*Supplied data*

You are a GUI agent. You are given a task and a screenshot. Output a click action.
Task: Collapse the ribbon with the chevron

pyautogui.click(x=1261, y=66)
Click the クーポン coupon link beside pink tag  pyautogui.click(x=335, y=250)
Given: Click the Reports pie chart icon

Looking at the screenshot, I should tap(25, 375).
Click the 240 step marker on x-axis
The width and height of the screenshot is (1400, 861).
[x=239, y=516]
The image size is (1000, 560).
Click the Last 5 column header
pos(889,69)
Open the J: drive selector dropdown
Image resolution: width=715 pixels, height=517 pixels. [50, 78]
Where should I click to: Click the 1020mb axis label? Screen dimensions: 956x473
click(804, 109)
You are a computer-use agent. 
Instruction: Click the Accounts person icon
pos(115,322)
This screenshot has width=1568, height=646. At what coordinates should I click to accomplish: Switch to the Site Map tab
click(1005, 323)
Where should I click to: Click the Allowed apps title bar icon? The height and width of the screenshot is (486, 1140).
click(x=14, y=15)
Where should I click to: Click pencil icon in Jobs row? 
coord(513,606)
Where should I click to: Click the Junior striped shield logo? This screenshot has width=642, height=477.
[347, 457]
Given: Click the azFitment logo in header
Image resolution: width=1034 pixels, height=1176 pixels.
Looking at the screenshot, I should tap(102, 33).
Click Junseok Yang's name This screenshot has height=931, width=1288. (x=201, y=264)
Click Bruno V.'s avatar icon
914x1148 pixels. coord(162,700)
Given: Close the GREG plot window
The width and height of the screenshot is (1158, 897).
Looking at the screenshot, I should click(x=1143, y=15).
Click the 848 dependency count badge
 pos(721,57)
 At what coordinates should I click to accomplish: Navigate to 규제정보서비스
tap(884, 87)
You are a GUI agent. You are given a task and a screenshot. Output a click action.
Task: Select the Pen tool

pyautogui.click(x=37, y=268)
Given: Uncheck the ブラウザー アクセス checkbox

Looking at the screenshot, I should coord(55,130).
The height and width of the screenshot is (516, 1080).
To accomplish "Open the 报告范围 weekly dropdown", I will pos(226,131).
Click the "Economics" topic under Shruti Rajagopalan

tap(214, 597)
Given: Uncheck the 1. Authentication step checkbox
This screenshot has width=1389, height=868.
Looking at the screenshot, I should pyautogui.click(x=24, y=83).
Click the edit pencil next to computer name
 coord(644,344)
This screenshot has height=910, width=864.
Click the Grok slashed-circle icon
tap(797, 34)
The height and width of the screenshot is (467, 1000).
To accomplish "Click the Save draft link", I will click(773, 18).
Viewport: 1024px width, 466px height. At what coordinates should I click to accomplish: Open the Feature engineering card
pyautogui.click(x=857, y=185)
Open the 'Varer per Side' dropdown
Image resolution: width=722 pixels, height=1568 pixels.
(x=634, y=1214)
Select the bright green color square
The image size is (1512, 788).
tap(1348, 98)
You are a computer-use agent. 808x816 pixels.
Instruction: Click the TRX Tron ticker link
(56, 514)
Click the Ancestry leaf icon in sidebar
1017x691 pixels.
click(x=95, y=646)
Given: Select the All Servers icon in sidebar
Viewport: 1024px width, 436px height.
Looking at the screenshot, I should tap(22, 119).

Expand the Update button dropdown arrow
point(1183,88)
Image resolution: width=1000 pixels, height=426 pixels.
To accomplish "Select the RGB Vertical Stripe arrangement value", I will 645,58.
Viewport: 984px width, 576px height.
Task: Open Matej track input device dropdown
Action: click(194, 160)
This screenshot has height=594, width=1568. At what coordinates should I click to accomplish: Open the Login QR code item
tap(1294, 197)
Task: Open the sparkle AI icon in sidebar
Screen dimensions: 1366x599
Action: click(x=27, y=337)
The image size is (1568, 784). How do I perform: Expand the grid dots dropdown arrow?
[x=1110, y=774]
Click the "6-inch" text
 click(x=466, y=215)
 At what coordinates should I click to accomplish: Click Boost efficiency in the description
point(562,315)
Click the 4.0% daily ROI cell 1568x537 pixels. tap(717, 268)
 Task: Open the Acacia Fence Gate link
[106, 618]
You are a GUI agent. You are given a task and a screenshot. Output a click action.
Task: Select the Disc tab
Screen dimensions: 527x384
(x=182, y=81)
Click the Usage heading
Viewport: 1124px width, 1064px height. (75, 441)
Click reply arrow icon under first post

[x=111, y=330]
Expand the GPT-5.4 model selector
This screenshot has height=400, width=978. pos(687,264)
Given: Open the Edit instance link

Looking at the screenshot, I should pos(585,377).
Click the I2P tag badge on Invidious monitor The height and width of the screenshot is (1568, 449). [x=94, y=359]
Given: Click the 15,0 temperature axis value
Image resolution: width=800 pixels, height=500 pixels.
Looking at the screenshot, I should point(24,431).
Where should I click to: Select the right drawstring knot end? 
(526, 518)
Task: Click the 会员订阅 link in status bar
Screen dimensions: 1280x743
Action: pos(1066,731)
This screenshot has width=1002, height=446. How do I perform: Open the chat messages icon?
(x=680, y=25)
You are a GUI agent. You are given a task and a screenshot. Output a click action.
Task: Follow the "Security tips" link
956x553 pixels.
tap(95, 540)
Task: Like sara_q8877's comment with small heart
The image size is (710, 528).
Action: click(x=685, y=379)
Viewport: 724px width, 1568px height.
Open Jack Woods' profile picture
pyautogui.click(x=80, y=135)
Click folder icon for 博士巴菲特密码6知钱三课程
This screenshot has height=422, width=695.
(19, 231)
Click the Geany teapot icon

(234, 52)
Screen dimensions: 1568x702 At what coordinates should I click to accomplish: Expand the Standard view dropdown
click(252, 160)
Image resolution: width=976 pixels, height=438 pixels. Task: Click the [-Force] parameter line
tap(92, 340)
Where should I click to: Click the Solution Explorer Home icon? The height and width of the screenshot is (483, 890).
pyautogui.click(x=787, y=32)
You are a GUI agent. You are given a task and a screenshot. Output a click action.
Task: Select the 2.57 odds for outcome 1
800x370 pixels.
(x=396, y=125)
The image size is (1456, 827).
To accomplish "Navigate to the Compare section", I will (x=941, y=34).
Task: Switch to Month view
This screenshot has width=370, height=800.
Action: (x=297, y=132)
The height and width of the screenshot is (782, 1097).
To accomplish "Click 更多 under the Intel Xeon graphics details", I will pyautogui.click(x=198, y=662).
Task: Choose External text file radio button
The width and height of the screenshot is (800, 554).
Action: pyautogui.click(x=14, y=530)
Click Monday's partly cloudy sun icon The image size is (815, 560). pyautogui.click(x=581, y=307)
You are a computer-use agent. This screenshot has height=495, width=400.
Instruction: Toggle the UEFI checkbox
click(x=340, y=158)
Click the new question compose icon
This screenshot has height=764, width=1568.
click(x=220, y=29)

*Task instructions*
Every entry above should be transcribed exactly and in full.

*Response*
You are a GUI agent. You are given a task and a screenshot. Output a click action.
Task: Collapse the ribbon with the chevron

pyautogui.click(x=1261, y=66)
Click the クーポン coupon link beside pink tag  pyautogui.click(x=335, y=250)
Given: Click the Reports pie chart icon

Looking at the screenshot, I should tap(25, 375).
Click the 240 step marker on x-axis
The width and height of the screenshot is (1400, 861).
[x=239, y=516]
The image size is (1000, 560).
Click the Last 5 column header
pos(889,69)
Open the J: drive selector dropdown
Image resolution: width=715 pixels, height=517 pixels. [50, 78]
Where should I click to: Click the 1020mb axis label? Screen dimensions: 956x473
click(804, 109)
You are a computer-use agent. 
Instruction: Click the Accounts person icon
pos(115,322)
This screenshot has width=1568, height=646. At what coordinates should I click to accomplish: Switch to the Site Map tab
click(1005, 323)
Where should I click to: Click the Allowed apps title bar icon? The height and width of the screenshot is (486, 1140).
click(x=14, y=15)
Where should I click to: Click pencil icon in Jobs row? 
coord(513,606)
Where should I click to: Click the Junior striped shield logo? This screenshot has width=642, height=477.
[347, 457]
Given: Click the azFitment logo in header
Image resolution: width=1034 pixels, height=1176 pixels.
Looking at the screenshot, I should tap(102, 33).
Click Junseok Yang's name This screenshot has height=931, width=1288. (x=201, y=264)
Click Bruno V.'s avatar icon
914x1148 pixels. coord(162,700)
Given: Close the GREG plot window
The width and height of the screenshot is (1158, 897).
Looking at the screenshot, I should click(x=1143, y=15).
Click the 848 dependency count badge
 pos(721,57)
 At what coordinates should I click to accomplish: Navigate to 규제정보서비스
tap(884, 87)
You are a GUI agent. You are given a task and a screenshot. Output a click action.
Task: Select the Pen tool

pyautogui.click(x=37, y=268)
Given: Uncheck the ブラウザー アクセス checkbox

Looking at the screenshot, I should coord(55,130).
The height and width of the screenshot is (516, 1080).
To accomplish "Open the 报告范围 weekly dropdown", I will pos(226,131).
Click the "Economics" topic under Shruti Rajagopalan

tap(214, 597)
Given: Uncheck the 1. Authentication step checkbox
This screenshot has width=1389, height=868.
Looking at the screenshot, I should pyautogui.click(x=24, y=83).
Click the edit pencil next to computer name
 coord(644,344)
This screenshot has height=910, width=864.
Click the Grok slashed-circle icon
tap(797, 34)
The height and width of the screenshot is (467, 1000).
To accomplish "Click the Save draft link", I will click(773, 18).
Viewport: 1024px width, 466px height. At what coordinates should I click to accomplish: Open the Feature engineering card
pyautogui.click(x=857, y=185)
Open the 'Varer per Side' dropdown
Image resolution: width=722 pixels, height=1568 pixels.
(x=634, y=1214)
Select the bright green color square
The image size is (1512, 788).
tap(1348, 98)
You are a computer-use agent. 808x816 pixels.
Instruction: Click the TRX Tron ticker link
(56, 514)
Click the Ancestry leaf icon in sidebar
1017x691 pixels.
click(x=95, y=646)
Given: Select the All Servers icon in sidebar
Viewport: 1024px width, 436px height.
Looking at the screenshot, I should tap(22, 119).

Expand the Update button dropdown arrow
point(1183,88)
Image resolution: width=1000 pixels, height=426 pixels.
To accomplish "Select the RGB Vertical Stripe arrangement value", I will 645,58.
Viewport: 984px width, 576px height.
Task: Open Matej track input device dropdown
Action: click(194, 160)
This screenshot has height=594, width=1568. At what coordinates should I click to accomplish: Open the Login QR code item
tap(1294, 197)
Task: Open the sparkle AI icon in sidebar
Screen dimensions: 1366x599
Action: click(x=27, y=337)
The image size is (1568, 784). How do I perform: Expand the grid dots dropdown arrow?
[x=1110, y=774]
Click the "6-inch" text
 click(x=466, y=215)
 At what coordinates should I click to accomplish: Click Boost efficiency in the description
point(562,315)
Click the 4.0% daily ROI cell 1568x537 pixels. tap(717, 268)
 Task: Open the Acacia Fence Gate link
[106, 618]
You are a GUI agent. You are given a task and a screenshot. Output a click action.
Task: Select the Disc tab
Screen dimensions: 527x384
(x=182, y=81)
Click the Usage heading
Viewport: 1124px width, 1064px height. (75, 441)
Click reply arrow icon under first post

[x=111, y=330]
Expand the GPT-5.4 model selector
This screenshot has height=400, width=978. pos(687,264)
Given: Open the Edit instance link

Looking at the screenshot, I should pos(585,377).
Click the I2P tag badge on Invidious monitor The height and width of the screenshot is (1568, 449). [x=94, y=359]
Given: Click the 15,0 temperature axis value
Image resolution: width=800 pixels, height=500 pixels.
Looking at the screenshot, I should point(24,431).
Where should I click to: Select the right drawstring knot end? 
(526, 518)
Task: Click the 会员订阅 link in status bar
Screen dimensions: 1280x743
Action: pos(1066,731)
This screenshot has width=1002, height=446. How do I perform: Open the chat messages icon?
(x=680, y=25)
You are a GUI agent. You are given a task and a screenshot. Output a click action.
Task: Follow the "Security tips" link
956x553 pixels.
tap(95, 540)
Task: Like sara_q8877's comment with small heart
The image size is (710, 528).
Action: click(x=685, y=379)
Viewport: 724px width, 1568px height.
Open Jack Woods' profile picture
pyautogui.click(x=80, y=135)
Click folder icon for 博士巴菲特密码6知钱三课程
This screenshot has height=422, width=695.
(19, 231)
Click the Geany teapot icon

(234, 52)
Screen dimensions: 1568x702 At what coordinates should I click to accomplish: Expand the Standard view dropdown
click(252, 160)
Image resolution: width=976 pixels, height=438 pixels. Task: Click the [-Force] parameter line
tap(92, 340)
Where should I click to: Click the Solution Explorer Home icon? The height and width of the screenshot is (483, 890).
pyautogui.click(x=787, y=32)
You are a GUI agent. You are given a task and a screenshot. Output a click action.
Task: Select the 2.57 odds for outcome 1
800x370 pixels.
(x=396, y=125)
The image size is (1456, 827).
To accomplish "Navigate to the Compare section", I will (x=941, y=34).
Task: Switch to Month view
This screenshot has width=370, height=800.
Action: (x=297, y=132)
The height and width of the screenshot is (782, 1097).
To accomplish "Click 更多 under the Intel Xeon graphics details", I will pyautogui.click(x=198, y=662).
Task: Choose External text file radio button
The width and height of the screenshot is (800, 554).
Action: pyautogui.click(x=14, y=530)
Click Monday's partly cloudy sun icon The image size is (815, 560). pyautogui.click(x=581, y=307)
You are a computer-use agent. This screenshot has height=495, width=400.
Instruction: Toggle the UEFI checkbox
click(x=340, y=158)
Click the new question compose icon
This screenshot has height=764, width=1568.
click(x=220, y=29)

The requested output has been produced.